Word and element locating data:
◇ ◇ ◇ ◇ ◇
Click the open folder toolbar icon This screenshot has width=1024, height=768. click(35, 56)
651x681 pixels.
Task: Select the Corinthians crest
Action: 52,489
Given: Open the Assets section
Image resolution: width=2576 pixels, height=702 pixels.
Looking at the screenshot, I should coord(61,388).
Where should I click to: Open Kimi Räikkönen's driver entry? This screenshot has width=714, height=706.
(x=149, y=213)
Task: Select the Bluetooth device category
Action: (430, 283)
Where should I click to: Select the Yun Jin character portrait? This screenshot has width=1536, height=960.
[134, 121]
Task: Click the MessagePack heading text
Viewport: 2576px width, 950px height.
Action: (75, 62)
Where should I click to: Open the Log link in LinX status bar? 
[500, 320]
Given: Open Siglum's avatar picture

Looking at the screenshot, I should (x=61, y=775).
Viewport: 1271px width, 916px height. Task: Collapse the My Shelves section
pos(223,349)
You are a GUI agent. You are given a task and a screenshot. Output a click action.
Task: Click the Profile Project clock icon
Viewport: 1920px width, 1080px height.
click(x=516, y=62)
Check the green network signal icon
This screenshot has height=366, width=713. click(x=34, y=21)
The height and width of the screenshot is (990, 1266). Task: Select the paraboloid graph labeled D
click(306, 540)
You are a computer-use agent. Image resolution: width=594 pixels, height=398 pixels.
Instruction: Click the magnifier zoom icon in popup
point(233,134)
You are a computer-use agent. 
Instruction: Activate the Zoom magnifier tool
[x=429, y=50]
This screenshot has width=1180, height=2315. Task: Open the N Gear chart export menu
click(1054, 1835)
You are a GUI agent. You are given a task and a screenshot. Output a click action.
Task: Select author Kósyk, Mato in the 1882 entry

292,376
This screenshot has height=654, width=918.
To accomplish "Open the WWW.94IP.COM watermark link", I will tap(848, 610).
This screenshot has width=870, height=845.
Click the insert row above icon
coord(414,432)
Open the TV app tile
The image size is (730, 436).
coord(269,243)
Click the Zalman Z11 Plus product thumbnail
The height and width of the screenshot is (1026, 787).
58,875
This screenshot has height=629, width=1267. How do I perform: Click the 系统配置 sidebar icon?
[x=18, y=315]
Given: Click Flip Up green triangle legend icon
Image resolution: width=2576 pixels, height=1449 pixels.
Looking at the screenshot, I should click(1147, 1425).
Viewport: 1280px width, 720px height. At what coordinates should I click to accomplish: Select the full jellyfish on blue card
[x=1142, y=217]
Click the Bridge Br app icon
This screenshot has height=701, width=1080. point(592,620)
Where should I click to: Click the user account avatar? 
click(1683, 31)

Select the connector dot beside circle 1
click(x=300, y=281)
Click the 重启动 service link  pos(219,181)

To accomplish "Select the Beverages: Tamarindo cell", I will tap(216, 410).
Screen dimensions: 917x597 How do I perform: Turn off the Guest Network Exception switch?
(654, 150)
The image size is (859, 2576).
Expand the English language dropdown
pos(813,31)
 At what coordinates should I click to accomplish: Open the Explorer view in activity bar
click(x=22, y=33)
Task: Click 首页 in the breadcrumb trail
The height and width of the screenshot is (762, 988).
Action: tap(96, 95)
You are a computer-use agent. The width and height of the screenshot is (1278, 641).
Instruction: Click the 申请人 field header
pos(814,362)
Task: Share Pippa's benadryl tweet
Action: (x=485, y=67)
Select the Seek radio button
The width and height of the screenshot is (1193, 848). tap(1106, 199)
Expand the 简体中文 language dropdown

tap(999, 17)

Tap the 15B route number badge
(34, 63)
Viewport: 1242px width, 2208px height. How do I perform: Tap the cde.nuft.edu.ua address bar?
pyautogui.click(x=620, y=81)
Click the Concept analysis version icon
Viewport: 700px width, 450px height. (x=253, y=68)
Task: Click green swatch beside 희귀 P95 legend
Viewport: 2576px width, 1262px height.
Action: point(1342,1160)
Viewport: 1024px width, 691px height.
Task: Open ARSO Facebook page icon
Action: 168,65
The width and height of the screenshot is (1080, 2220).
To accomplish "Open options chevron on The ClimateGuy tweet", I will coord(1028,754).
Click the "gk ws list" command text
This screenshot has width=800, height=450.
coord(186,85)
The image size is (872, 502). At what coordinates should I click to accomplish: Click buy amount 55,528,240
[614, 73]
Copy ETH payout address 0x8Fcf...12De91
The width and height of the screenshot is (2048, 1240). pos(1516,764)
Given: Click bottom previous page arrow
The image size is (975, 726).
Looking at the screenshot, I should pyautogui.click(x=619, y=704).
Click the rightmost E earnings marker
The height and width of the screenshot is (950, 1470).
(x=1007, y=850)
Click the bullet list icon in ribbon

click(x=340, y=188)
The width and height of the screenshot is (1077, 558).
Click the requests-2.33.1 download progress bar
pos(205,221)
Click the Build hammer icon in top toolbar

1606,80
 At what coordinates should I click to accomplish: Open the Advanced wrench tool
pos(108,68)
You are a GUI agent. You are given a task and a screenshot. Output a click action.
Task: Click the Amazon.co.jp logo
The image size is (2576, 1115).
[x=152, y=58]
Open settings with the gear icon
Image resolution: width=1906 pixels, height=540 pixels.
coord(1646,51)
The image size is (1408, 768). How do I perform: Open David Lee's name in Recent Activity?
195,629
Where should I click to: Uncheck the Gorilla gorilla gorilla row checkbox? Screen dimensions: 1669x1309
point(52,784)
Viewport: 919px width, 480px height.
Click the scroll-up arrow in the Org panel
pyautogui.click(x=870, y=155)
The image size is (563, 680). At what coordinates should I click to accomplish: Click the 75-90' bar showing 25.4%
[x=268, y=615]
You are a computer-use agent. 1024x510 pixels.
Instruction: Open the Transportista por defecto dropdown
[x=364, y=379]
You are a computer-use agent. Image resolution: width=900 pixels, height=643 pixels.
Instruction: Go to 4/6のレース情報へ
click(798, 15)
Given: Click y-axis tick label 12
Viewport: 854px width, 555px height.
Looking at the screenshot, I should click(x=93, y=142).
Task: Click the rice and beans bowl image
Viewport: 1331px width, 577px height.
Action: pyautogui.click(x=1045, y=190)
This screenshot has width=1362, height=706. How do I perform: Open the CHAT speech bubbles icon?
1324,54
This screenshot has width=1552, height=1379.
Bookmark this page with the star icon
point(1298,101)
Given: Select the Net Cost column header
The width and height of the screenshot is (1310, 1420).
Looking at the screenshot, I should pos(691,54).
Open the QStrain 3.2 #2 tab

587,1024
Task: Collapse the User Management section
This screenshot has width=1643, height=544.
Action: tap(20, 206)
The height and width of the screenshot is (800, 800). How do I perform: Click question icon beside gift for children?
◇ ◇ ◇ ◇ ◇
Task statement: Rewrite the rows starting at the one that contains "Copy ETH payout address 0x8Fcf...12De91" and ending at the one that contains "pos(108,68)", changing "hammer" to "mallet" and leaving the rest as is. Give back only those rows.

Finished answer:
Copy ETH payout address 0x8Fcf...12De91
The width and height of the screenshot is (2048, 1240). pos(1516,764)
Given: Click bottom previous page arrow
The image size is (975, 726).
Looking at the screenshot, I should pyautogui.click(x=619, y=704).
Click the rightmost E earnings marker
The height and width of the screenshot is (950, 1470).
(x=1007, y=850)
Click the bullet list icon in ribbon

click(x=340, y=188)
The width and height of the screenshot is (1077, 558).
Click the requests-2.33.1 download progress bar
pos(205,221)
Click the Build mallet icon in top toolbar

1606,80
 At what coordinates should I click to accomplish: Open the Advanced wrench tool
pos(108,68)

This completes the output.